• [Material do exercício]:

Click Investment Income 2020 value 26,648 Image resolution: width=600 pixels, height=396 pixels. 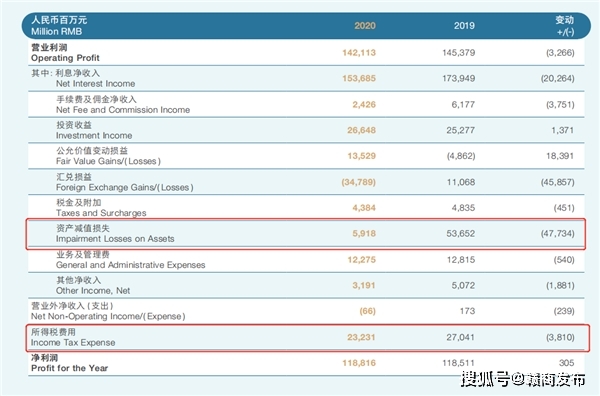click(361, 130)
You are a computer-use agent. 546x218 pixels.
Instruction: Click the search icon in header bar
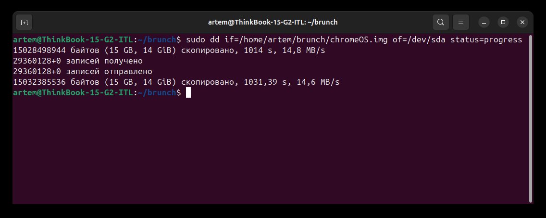click(440, 22)
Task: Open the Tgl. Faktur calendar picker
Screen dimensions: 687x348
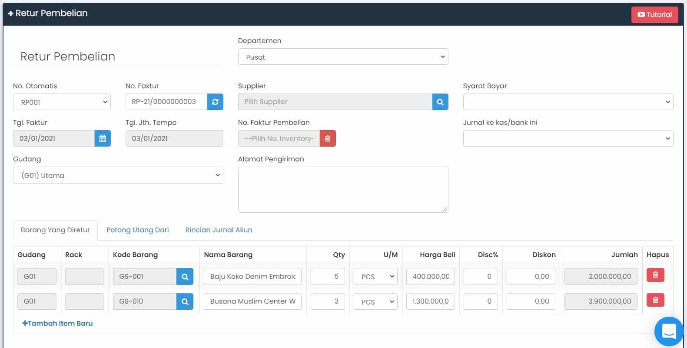Action: pyautogui.click(x=103, y=138)
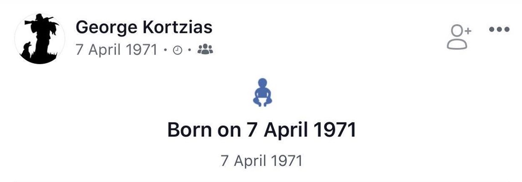View backdated post info via clock icon

[x=178, y=51]
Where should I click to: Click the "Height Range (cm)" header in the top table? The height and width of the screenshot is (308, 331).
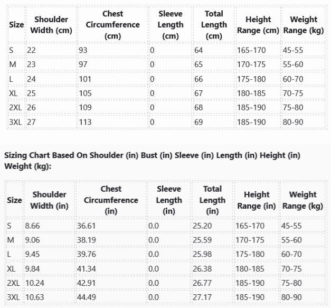(258, 25)
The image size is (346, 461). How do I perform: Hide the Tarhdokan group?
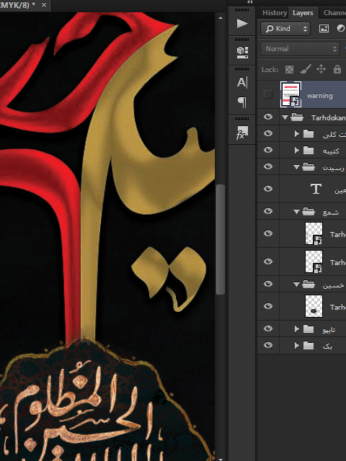click(267, 117)
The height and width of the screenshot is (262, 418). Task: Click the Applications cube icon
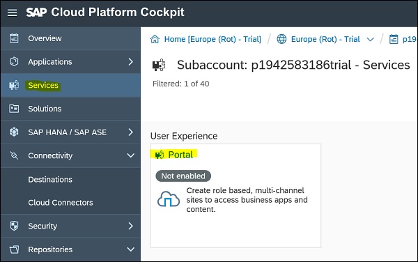pos(14,61)
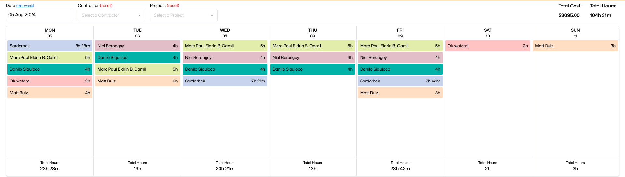Open Matt Ruiz's 6h entry on Tuesday
This screenshot has width=625, height=177.
tap(137, 81)
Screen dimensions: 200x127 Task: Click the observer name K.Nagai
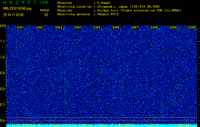point(105,3)

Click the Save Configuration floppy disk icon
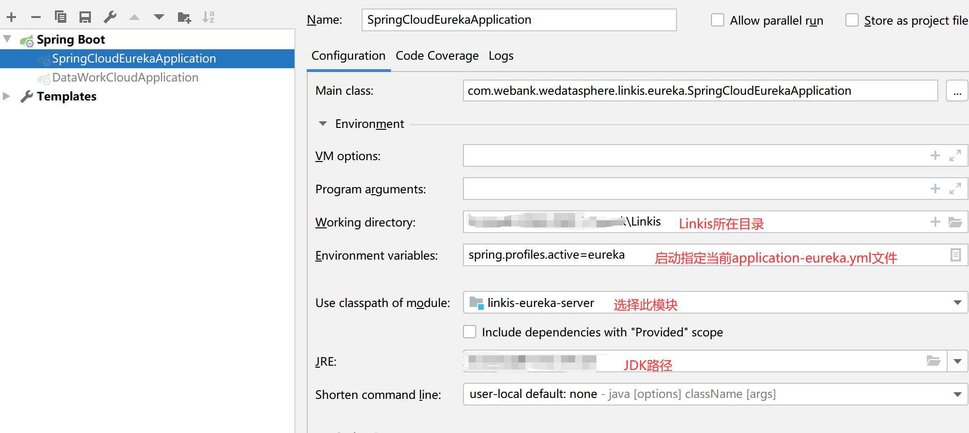pyautogui.click(x=85, y=18)

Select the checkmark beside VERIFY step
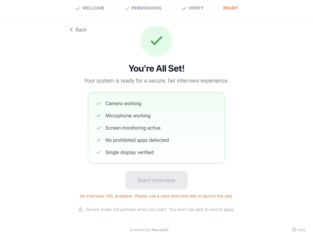pyautogui.click(x=184, y=8)
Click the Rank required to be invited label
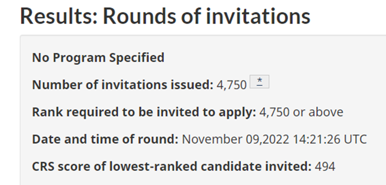386x185 pixels. click(144, 112)
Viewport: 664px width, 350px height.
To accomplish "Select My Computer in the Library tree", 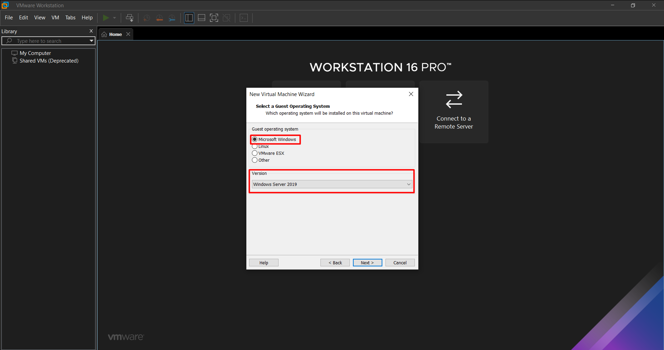I will (35, 53).
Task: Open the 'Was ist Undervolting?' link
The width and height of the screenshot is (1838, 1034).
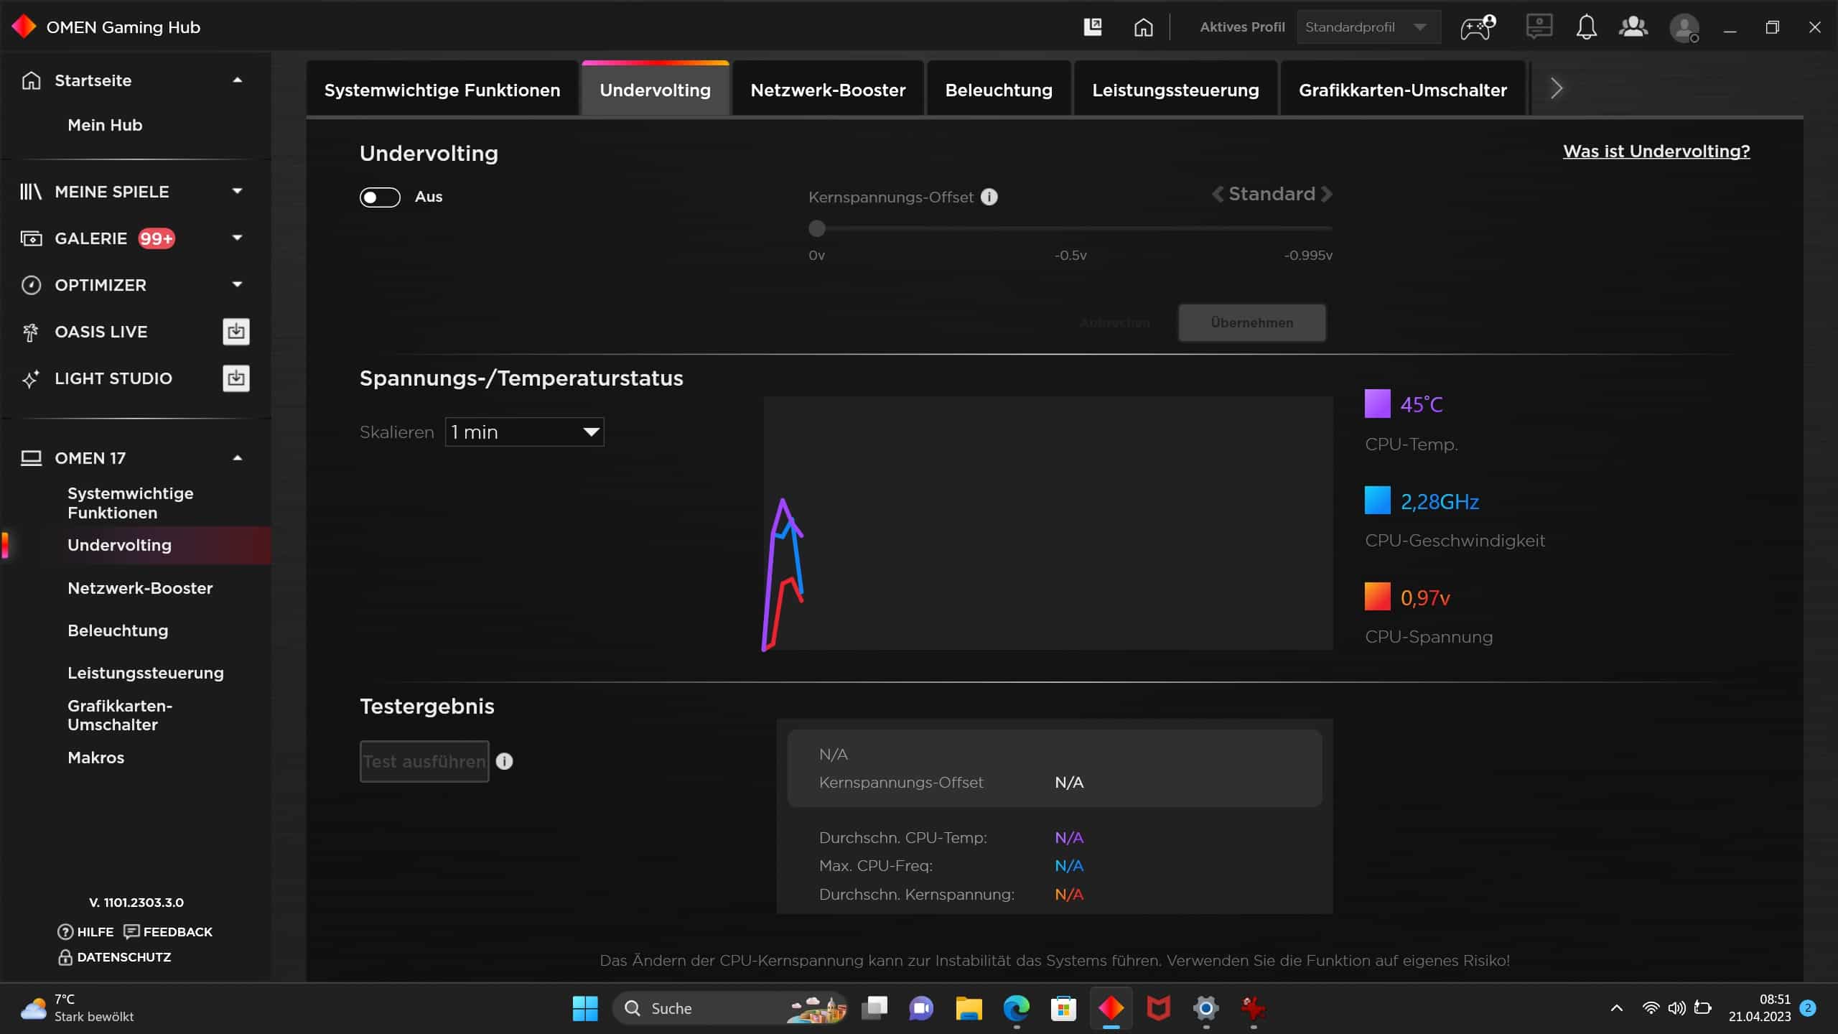Action: click(x=1656, y=151)
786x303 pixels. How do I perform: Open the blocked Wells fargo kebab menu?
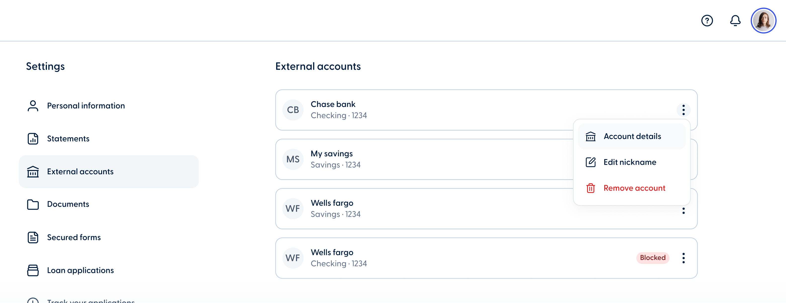click(683, 258)
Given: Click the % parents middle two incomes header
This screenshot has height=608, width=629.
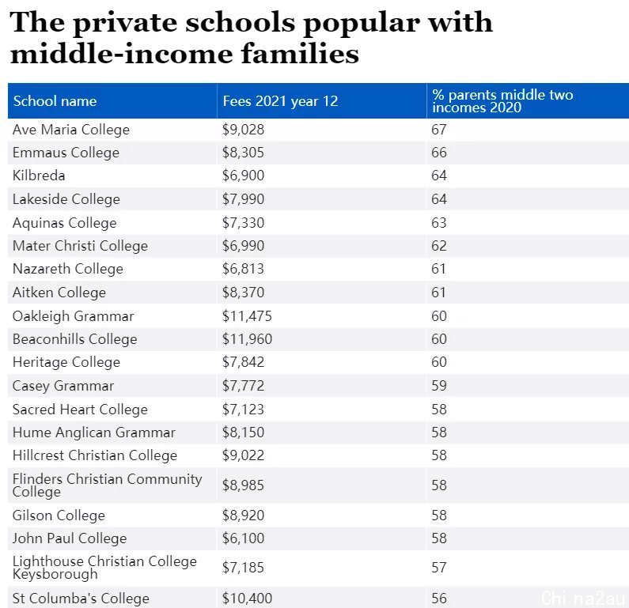Looking at the screenshot, I should [x=528, y=100].
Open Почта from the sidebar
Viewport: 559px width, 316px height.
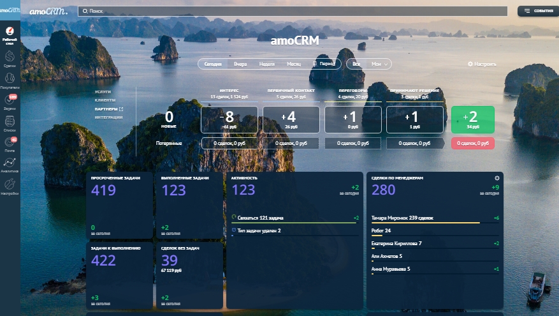(10, 144)
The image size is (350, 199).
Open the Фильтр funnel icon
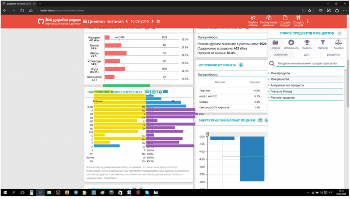click(322, 43)

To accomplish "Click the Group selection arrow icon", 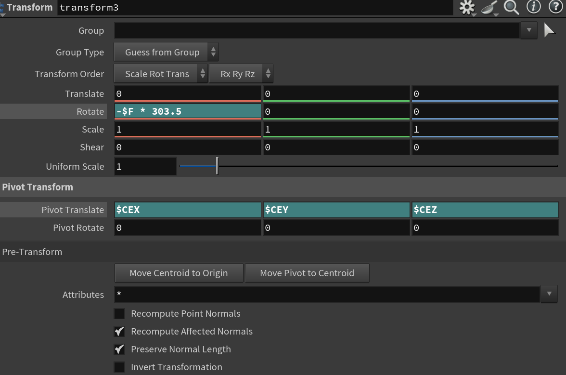I will [549, 30].
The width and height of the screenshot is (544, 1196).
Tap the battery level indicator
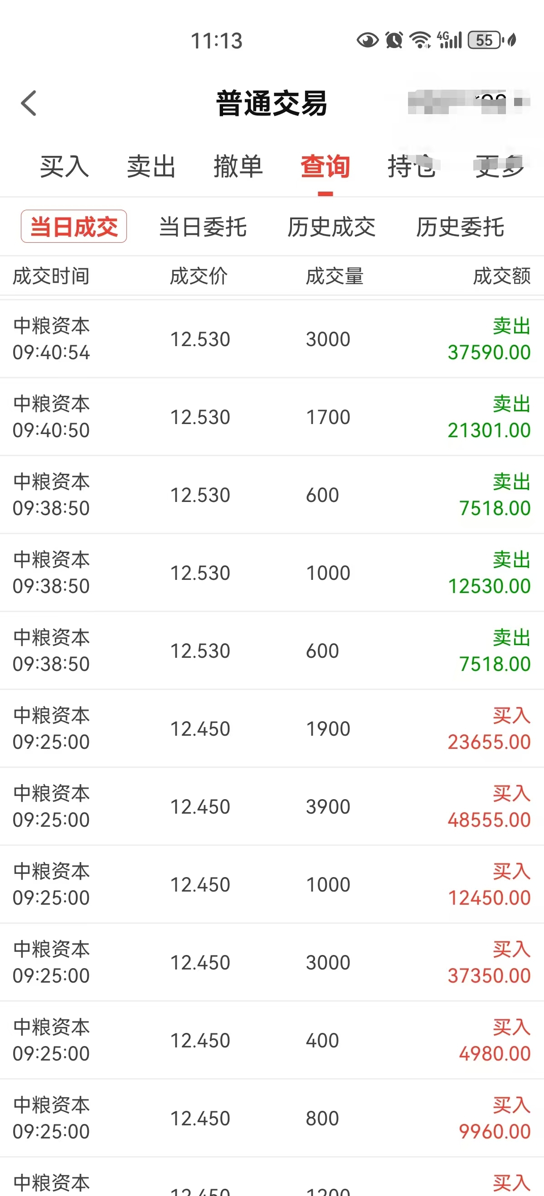click(x=485, y=40)
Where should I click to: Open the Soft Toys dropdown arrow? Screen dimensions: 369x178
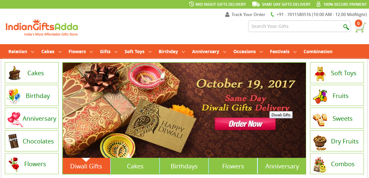click(150, 52)
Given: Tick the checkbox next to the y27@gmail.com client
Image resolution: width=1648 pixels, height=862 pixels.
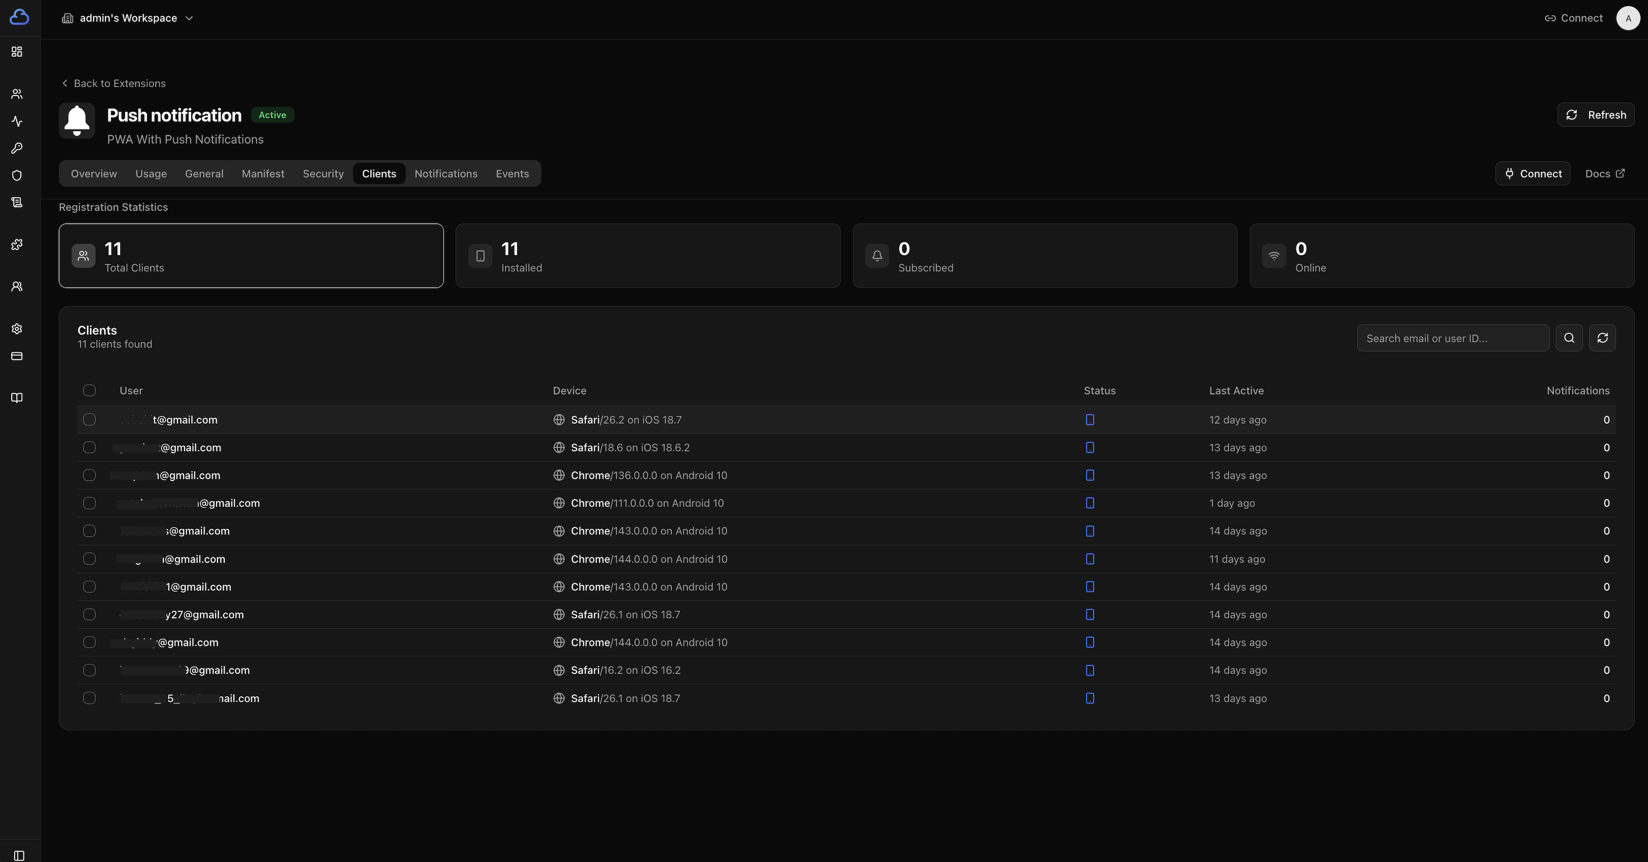Looking at the screenshot, I should [x=89, y=615].
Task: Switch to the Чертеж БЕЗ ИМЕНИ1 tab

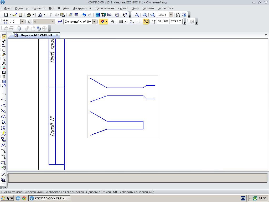Action: click(x=36, y=35)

• [Tarefa solicitada]: Pode dispor como tabela Markdown, com as colunas Posição e Texto, as linhas que vão da que contém "The image size is (346, 461)." até a que contém "point(105,3)", incluindo as duas? Deixe de fora as linhas em branco e as imagens.

• [Resposta]:
| Posição | Texto |
|---|---|
| 1 | The image size is (346, 461). How do I perform: Hide the Tarhdokan group? |
| 2 | click(267, 117) |
| 3 | The height and width of the screenshot is (262, 418). Task: Click the Applications cube icon |
| 4 | pos(14,61) |
| 5 | Open Matt Ruiz's 6h entry on Tuesday |
| 6 | This screenshot has width=625, height=177. |
| 7 | tap(137, 81) |
| 8 | Screen dimensions: 200x127 Task: Click the observer name K.Nagai |
| 9 | point(105,3) |